_EXERCISE_
Please retype all of the following entries exactly.

[Saved data entries]

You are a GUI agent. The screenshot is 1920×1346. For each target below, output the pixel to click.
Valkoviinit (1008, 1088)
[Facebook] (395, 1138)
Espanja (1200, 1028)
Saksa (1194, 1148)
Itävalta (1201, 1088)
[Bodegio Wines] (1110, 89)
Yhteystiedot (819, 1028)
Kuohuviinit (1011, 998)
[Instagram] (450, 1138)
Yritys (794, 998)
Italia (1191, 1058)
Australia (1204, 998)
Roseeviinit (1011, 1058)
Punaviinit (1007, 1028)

_SOLUTION TO THIS PROBLEM_
You are a GUI agent. The screenshot is 1920×1346. For each target below, output the pixel to click.
Valkoviinit (1008, 1088)
[Facebook] (395, 1138)
Espanja (1200, 1028)
Saksa (1194, 1148)
Itävalta (1201, 1088)
[Bodegio Wines] (1110, 89)
Yhteystiedot (819, 1028)
Kuohuviinit (1011, 998)
[Instagram] (450, 1138)
Yritys (794, 998)
Italia (1191, 1058)
Australia (1204, 998)
Roseeviinit (1011, 1058)
Punaviinit (1007, 1028)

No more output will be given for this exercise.